Et c’est compréhensible.

C’est compréhensible parce que chaque établissement scolaire est une cocotte minute. Et même dans les bahuts dans lesquels le climats est apaisé – le lycée Gallia en fait partie – chacun, élèves comme profs, consent à des sacrifices plus ou moins forts pour que les choses se passent bien. Habituellement, les bénéfices que nous en retirons, que ce soit au niveau de l’ambiance du groupe, de la qualité des apprentissages ou simplement des bonnes relations entre individus servent de coussin sous lequel nous glissons nos problèmes personnels.

Mais là c’est le mois d’octobre. Ça gratte. Le coussin est dégonflé et les problèmes s’accumulent. Et doivent être multipliés par le nombre de cervelles présentes dans le bahut. Ça fait du monde. Tout un tas d’individus préoccupés par leurs petites personnes. À commencer par Monsieur Samovar qui, cette semaine, n’a pas spécialement envie de trouver la bonne analogie, la bonne anecdote, la bonne activité pour convaincre que, oui, apprendre l’interrogation indirecte, c’est important. Et oui, après un moment de manipulation autour des textes, il faut se fader la règle, que je ne ferai pas inscrire par un avion au-dessus du lycée. Ce ne serait pas bien grave en tant normal, les élèves accepteraient ces vingt minutes un peu chiantes. Mais en cette dernière semaine, ils bavarderont davantage. Ou récrimineront. Et je n’aurai pas envie de faire preuve de patience. Alors le cours se terminera dans une ambiance un peu grise, une ambiance d’automne un peu sale.

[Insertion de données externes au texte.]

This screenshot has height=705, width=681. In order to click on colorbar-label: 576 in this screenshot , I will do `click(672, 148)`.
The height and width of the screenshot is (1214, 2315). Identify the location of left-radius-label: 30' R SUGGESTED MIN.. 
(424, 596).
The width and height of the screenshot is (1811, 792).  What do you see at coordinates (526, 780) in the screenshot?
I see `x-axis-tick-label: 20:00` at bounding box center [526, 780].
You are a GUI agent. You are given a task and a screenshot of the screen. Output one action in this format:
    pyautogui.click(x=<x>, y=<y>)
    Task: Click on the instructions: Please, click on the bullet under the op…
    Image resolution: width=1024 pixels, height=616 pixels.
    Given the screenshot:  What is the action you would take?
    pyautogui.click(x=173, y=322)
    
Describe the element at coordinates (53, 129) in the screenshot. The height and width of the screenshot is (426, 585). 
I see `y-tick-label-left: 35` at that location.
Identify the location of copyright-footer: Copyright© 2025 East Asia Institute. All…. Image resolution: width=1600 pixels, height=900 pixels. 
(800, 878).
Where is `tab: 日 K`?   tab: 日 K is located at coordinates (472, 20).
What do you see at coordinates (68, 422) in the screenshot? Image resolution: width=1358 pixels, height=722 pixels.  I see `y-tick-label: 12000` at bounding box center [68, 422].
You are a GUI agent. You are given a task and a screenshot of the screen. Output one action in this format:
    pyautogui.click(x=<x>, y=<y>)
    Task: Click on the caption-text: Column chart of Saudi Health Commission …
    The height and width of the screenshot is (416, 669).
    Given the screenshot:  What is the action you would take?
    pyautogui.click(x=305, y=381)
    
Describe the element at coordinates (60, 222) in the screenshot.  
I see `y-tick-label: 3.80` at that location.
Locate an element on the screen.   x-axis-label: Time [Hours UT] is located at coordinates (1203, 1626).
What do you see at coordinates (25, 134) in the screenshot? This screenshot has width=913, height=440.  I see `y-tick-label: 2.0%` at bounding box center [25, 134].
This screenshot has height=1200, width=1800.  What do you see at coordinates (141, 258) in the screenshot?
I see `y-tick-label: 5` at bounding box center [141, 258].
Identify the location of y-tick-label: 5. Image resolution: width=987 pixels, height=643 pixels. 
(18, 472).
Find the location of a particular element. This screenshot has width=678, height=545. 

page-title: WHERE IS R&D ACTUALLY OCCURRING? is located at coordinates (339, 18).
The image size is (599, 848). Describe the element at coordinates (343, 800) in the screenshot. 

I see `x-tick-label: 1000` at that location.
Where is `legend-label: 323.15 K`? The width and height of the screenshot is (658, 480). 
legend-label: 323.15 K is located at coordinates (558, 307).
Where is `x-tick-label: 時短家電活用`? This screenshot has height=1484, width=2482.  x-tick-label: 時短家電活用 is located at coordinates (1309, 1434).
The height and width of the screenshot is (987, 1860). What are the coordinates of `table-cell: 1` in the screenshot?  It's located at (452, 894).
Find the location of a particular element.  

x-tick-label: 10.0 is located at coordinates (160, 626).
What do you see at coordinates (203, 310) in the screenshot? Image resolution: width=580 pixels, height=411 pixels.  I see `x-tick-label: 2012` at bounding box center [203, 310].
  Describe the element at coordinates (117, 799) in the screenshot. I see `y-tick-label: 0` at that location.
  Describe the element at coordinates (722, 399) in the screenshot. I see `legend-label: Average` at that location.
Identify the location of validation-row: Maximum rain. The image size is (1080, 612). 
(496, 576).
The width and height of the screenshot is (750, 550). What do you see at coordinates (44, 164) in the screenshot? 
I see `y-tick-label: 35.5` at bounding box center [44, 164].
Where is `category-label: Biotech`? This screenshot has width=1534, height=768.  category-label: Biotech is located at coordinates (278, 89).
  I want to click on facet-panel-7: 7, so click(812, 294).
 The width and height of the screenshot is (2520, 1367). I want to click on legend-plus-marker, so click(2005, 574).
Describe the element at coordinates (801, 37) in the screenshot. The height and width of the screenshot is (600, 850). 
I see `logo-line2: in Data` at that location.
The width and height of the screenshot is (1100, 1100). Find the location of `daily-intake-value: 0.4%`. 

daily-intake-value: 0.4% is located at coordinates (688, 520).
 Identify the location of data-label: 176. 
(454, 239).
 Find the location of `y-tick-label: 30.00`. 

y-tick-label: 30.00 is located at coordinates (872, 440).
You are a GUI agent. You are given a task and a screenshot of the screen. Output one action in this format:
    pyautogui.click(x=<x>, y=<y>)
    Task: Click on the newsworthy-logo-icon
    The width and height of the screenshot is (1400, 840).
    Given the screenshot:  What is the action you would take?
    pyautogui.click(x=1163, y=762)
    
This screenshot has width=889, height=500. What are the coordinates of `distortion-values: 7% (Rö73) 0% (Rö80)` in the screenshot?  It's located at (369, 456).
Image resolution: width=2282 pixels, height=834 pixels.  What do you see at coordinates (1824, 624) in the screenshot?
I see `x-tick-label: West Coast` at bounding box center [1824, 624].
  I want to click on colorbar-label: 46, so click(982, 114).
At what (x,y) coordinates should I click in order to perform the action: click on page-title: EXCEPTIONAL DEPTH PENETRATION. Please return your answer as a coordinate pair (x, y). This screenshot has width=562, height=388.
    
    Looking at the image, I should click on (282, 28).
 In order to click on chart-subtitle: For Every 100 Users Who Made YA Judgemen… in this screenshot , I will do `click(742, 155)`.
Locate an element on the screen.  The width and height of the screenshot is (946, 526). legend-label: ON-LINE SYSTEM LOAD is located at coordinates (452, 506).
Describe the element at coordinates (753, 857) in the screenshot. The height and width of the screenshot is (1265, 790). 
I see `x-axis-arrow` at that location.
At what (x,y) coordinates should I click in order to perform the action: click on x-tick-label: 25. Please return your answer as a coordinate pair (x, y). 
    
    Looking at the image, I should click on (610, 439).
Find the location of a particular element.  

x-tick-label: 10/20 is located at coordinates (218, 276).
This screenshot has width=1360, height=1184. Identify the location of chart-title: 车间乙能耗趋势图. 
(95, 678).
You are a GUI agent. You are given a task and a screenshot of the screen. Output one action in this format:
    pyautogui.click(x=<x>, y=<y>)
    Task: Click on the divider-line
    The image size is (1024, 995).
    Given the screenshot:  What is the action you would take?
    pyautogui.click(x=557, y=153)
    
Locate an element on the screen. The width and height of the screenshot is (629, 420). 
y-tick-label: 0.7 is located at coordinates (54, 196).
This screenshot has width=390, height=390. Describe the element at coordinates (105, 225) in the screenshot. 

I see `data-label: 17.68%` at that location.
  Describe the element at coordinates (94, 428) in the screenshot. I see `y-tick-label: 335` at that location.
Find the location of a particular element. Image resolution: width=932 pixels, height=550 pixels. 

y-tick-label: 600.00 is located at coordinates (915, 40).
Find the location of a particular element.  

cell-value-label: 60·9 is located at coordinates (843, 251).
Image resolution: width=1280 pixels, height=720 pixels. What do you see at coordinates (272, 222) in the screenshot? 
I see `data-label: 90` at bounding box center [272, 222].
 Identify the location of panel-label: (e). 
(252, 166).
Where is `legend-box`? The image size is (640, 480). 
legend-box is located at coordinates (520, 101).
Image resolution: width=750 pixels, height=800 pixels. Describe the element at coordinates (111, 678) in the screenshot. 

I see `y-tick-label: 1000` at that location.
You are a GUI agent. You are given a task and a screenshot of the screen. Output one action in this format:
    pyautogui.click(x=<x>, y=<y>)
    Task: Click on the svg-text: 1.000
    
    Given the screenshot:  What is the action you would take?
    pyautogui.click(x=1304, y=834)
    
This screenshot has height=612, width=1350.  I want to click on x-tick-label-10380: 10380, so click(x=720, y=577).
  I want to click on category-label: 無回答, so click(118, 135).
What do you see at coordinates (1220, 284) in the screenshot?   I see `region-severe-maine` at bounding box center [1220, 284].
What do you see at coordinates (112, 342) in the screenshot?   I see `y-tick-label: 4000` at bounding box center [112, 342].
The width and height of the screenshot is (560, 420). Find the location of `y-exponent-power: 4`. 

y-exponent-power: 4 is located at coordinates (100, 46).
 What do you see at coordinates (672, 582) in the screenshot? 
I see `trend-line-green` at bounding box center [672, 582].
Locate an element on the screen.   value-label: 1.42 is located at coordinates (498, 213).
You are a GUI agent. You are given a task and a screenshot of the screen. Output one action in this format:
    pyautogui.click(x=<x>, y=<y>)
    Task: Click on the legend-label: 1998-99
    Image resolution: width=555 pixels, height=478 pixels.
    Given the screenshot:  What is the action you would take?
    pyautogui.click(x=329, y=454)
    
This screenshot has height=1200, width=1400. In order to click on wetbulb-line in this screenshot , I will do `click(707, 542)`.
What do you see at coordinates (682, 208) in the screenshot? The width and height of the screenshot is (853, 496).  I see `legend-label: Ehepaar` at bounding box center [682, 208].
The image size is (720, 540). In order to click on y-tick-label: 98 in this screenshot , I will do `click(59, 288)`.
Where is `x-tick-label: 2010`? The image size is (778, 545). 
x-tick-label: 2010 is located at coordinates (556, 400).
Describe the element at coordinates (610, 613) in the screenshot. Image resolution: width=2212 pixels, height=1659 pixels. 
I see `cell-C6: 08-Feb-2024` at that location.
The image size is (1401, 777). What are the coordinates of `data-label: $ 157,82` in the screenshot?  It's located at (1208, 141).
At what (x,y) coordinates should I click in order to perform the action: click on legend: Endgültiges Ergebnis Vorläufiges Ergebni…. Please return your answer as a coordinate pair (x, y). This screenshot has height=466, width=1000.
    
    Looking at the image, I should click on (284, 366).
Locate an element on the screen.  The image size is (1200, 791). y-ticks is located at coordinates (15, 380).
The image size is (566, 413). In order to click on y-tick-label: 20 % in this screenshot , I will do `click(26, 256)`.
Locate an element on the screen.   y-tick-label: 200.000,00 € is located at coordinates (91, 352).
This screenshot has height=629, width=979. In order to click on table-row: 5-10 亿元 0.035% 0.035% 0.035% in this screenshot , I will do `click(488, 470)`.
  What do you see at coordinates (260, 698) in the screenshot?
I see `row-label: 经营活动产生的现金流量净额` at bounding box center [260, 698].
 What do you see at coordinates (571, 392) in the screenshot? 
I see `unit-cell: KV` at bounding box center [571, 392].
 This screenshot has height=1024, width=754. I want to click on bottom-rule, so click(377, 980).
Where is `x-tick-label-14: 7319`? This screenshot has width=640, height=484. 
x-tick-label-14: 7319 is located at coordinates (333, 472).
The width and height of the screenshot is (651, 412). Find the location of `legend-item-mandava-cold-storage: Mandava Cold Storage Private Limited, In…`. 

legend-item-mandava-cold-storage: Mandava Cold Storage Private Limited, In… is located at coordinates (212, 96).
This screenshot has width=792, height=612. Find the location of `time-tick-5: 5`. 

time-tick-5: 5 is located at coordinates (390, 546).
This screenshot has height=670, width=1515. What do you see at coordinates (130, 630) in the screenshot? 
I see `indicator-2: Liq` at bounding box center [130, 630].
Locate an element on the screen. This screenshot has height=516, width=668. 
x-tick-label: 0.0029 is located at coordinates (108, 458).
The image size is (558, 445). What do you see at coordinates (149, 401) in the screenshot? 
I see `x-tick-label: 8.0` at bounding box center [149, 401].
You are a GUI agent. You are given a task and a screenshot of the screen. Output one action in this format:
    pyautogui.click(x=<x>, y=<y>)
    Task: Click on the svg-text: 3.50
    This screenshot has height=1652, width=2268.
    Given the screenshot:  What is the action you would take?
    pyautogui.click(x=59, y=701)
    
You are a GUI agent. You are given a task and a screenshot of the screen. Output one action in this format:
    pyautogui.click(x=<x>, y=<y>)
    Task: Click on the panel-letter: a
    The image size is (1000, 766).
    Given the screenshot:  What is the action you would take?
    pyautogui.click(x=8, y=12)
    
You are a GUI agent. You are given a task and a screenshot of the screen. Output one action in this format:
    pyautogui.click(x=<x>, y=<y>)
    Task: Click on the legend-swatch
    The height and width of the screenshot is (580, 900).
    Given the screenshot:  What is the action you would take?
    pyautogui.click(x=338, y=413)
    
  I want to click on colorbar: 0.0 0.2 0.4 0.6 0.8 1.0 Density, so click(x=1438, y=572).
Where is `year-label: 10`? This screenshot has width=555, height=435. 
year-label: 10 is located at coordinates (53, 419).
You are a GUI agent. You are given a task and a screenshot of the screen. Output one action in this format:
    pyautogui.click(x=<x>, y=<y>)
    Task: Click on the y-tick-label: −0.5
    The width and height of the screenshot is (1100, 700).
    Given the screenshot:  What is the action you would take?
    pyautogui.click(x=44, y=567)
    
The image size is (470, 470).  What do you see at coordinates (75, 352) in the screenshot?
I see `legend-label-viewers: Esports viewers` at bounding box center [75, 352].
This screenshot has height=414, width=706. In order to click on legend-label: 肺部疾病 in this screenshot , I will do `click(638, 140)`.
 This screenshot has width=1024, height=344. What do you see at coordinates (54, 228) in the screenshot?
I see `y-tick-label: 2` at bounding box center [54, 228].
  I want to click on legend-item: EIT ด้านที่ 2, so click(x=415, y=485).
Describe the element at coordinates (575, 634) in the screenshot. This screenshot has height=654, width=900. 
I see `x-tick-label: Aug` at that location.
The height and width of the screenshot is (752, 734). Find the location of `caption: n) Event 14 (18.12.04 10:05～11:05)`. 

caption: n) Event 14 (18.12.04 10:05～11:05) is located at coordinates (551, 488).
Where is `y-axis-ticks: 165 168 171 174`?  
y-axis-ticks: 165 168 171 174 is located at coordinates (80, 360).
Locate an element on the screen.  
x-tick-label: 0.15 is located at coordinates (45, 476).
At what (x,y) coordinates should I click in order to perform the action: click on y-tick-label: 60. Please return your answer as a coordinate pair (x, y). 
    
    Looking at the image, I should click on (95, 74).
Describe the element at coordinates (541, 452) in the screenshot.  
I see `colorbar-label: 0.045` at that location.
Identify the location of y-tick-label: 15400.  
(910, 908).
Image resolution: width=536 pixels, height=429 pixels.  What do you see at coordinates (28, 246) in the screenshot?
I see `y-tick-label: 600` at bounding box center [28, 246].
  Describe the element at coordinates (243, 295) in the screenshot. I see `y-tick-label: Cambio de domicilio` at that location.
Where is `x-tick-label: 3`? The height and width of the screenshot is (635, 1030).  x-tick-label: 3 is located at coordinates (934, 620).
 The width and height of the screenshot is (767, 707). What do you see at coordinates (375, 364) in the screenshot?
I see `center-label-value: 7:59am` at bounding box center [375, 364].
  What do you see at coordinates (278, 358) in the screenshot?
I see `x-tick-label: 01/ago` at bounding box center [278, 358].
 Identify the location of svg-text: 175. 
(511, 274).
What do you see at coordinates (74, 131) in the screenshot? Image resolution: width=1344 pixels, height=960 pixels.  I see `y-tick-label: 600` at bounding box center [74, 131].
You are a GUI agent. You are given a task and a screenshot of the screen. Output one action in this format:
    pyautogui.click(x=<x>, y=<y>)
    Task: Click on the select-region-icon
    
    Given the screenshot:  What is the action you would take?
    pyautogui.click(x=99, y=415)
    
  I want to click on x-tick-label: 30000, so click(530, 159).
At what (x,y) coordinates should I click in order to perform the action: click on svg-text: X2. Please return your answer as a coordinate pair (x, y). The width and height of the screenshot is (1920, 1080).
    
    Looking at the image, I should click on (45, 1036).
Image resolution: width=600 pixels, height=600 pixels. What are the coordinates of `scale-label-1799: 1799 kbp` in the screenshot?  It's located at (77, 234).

Ce n’est pas la fin du monde. C’est juste la fin de la période. “Cela aussi passera”. Ian m’a dit l’autre jour que c’était son proverbe favori. Comme quoi, nous ne sommes pas tous désagréables en ce moment.

Samedi 16 octobre

Dernier week-end avant les vacances. Et comme j’ai peu de temps, j’ai juste envie, bêtement, naïvement, de souhaiter tout le courage possible à ceux qui travaillent dans les établissements scolaires, élèves et adultes.

Parce que je vous avoue que je suis un peu inquiet. Des gens que j’aime très fort me racontent leur épuisement, leur envie de tout lâcher, leur peur d’y aller. Il y aussi ceux que je connais, de près ou de loin, qui tiennent quoi qu’il arrive et qui donnent un peu de leur force à ceux qui en ont besoin.

Alors à tous, je vous souhaite tout le courage du monde. Prenez soin de vous.